Jim Jordan) would have prevented allegations of a highly choreographed
show trial. It would have added credibility to the process. Indeed,
much of this evidence would have been hard to refute like the
deposition of former Attorney General Bill Barr on the election fraud
allegations.

Once again, this Committee could have been transformative for opinions
on the riot. Instead, it was another Pelosi signature muscle play. As
a witness in the first Trump impeachment, I was highly critical of her
insistence that the House would impeach before Christmas rather than
conduct the traditional impeachment investigation with witnesses.
Instead of building a more convincing case, Pelosi preferred to
impeach with virtually no record, for a certain defeat in the Senate.
In the second impeachment, she went one better: She held no hearing at
all and pushed through what I called the first “snap impeachment.”

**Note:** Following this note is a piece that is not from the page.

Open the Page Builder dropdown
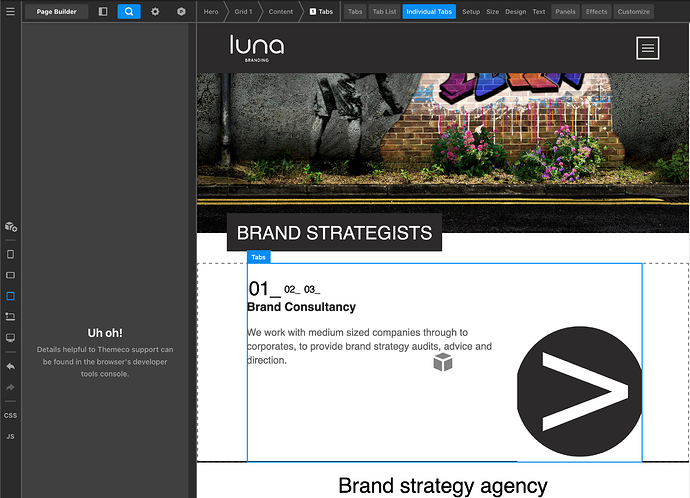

The Jan. 6 committee was similarly stripped of any pretense. It was as
subtle a political move as Pelosi’s ripping up President Trump’s State
of the Union speech. Thus, it was not surprising that, when asked what
she hoped to achieve from the committee, Pelosi tellingly referred to
it as a “narrative.” It is the difference between seeing and
simulating justice.

The results in polling are no less predictable. Presented with
one-sided, tightly choreographed hearings, most citizens were left
precisely where they began. The hearings were meant to enrage the base
rather than add allies. It may have succeeded in that limited
objective, but it could have been so much more.